Pick out every line in the data below that holds "will".

== Data provided ==

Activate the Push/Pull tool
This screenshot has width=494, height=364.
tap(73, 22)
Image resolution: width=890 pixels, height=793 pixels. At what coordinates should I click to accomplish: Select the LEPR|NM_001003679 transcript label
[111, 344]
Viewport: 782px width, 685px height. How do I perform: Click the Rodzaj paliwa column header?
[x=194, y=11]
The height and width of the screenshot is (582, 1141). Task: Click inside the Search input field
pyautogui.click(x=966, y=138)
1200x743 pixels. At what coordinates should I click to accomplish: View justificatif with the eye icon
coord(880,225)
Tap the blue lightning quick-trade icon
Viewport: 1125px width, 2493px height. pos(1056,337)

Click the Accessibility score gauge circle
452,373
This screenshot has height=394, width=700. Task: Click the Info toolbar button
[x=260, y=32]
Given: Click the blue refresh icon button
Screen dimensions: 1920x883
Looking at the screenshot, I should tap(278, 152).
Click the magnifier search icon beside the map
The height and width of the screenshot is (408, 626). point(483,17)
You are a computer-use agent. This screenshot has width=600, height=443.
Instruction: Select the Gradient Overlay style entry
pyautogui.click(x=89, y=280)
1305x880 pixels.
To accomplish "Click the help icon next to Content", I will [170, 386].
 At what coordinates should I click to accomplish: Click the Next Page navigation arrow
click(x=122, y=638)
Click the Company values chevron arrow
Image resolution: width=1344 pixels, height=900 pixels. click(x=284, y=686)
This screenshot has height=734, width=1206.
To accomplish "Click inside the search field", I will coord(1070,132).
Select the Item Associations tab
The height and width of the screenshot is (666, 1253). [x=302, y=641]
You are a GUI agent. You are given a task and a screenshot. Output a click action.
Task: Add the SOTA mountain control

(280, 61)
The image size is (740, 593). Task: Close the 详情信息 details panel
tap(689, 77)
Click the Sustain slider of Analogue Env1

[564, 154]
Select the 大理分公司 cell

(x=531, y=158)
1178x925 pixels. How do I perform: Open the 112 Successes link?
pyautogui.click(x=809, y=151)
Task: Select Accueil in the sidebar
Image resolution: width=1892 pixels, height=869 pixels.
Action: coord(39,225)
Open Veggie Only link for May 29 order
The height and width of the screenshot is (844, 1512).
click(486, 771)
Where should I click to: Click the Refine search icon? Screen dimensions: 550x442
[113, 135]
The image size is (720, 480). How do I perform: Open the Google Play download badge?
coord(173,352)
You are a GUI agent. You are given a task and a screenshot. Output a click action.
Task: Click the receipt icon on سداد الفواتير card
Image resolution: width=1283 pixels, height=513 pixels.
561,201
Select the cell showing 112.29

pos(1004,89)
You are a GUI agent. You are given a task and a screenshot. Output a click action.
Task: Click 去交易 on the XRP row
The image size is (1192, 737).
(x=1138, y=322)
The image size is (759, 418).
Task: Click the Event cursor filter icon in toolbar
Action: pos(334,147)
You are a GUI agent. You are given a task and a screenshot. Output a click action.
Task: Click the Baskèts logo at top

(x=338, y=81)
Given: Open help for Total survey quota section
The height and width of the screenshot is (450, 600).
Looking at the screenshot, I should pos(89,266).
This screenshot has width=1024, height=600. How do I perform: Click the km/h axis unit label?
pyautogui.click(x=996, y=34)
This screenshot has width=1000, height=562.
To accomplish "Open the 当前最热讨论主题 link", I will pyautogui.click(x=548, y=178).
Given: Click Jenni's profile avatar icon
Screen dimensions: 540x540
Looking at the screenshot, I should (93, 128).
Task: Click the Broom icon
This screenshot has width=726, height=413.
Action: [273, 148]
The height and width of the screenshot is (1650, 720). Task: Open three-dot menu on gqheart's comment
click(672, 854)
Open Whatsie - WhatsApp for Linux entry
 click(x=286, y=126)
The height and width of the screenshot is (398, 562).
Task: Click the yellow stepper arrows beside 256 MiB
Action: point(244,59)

===

> _Expected answer_:
To accomplish "Click the help icon next to Content", I will [170, 386].
To accomplish "Click inside the search field", I will coord(1070,132).
To accomplish "Open the 当前最热讨论主题 link", I will pyautogui.click(x=548, y=178).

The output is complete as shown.